─── Dataset excerpts
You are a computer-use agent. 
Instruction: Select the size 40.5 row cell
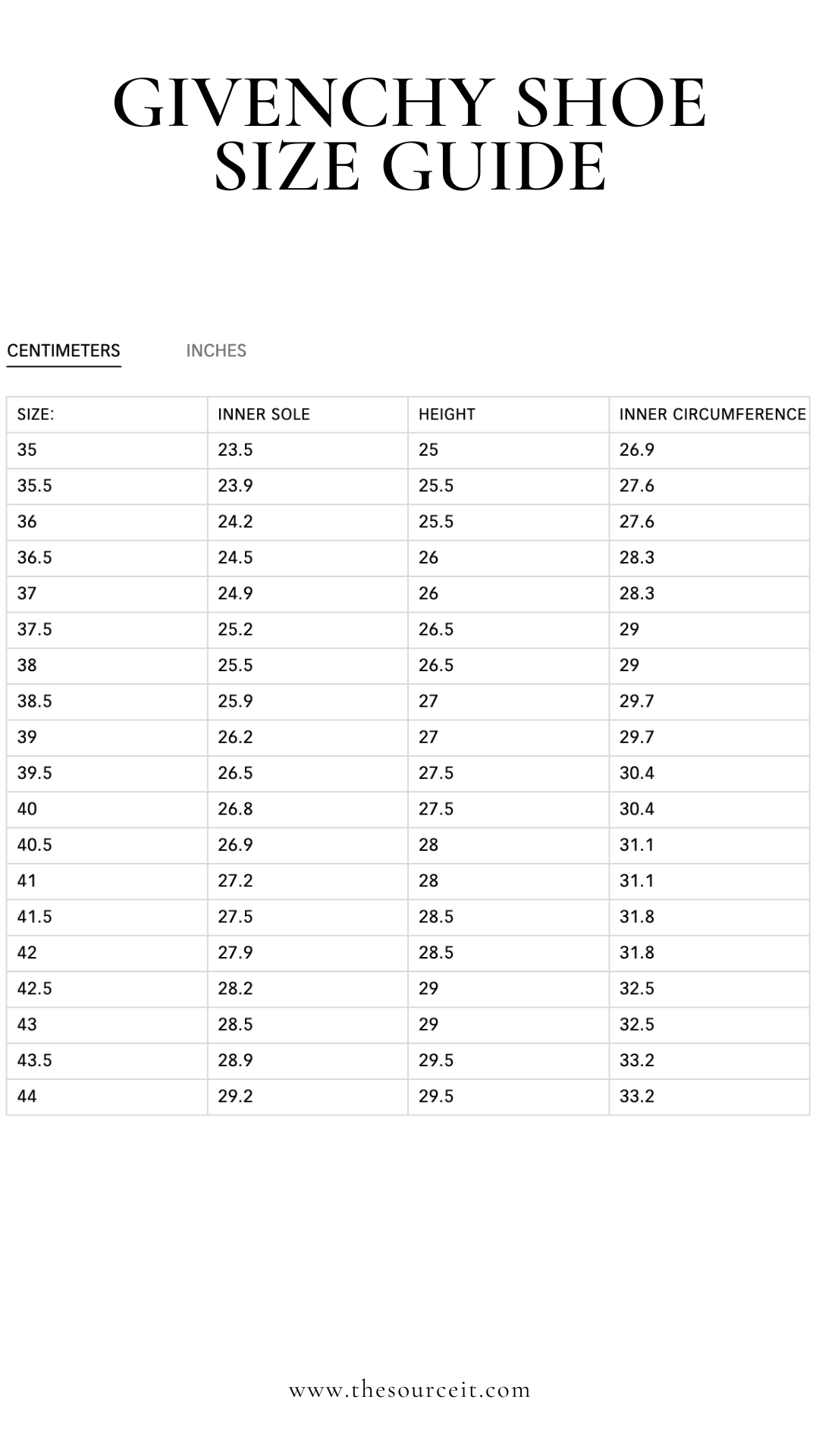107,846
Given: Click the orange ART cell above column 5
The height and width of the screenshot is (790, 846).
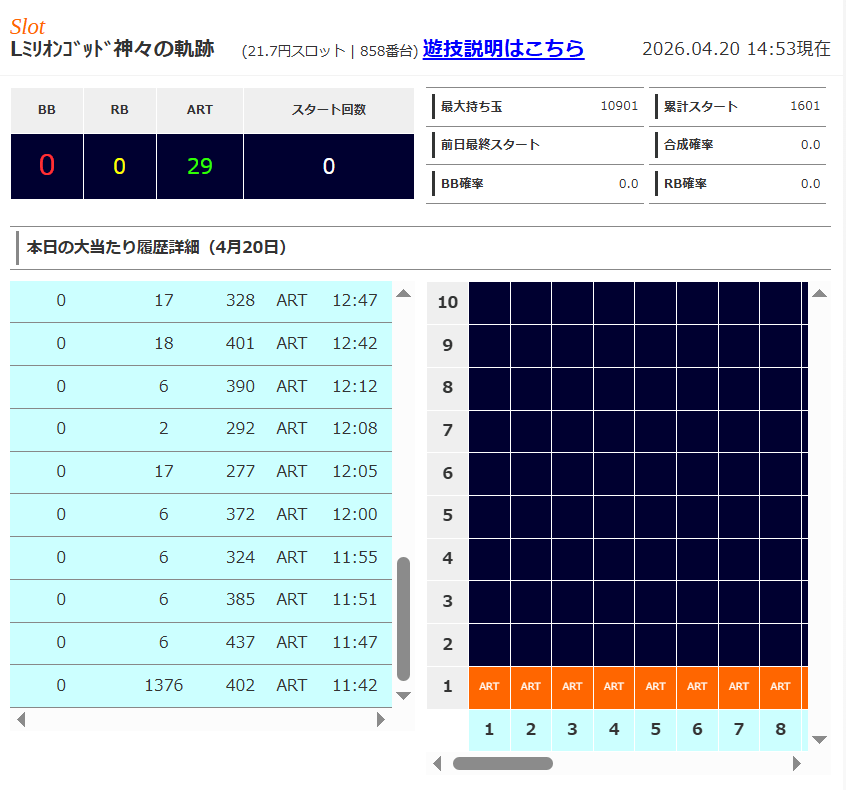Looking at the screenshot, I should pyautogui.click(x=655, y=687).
──────
All of the records above should be returned exactly, though the pictures should not.

You are a computer-use agent. 
Instruction: Select the size 40.5 row cell
107,846
Given: Click the orange ART cell above column 5
The height and width of the screenshot is (790, 846).
Looking at the screenshot, I should pyautogui.click(x=655, y=687).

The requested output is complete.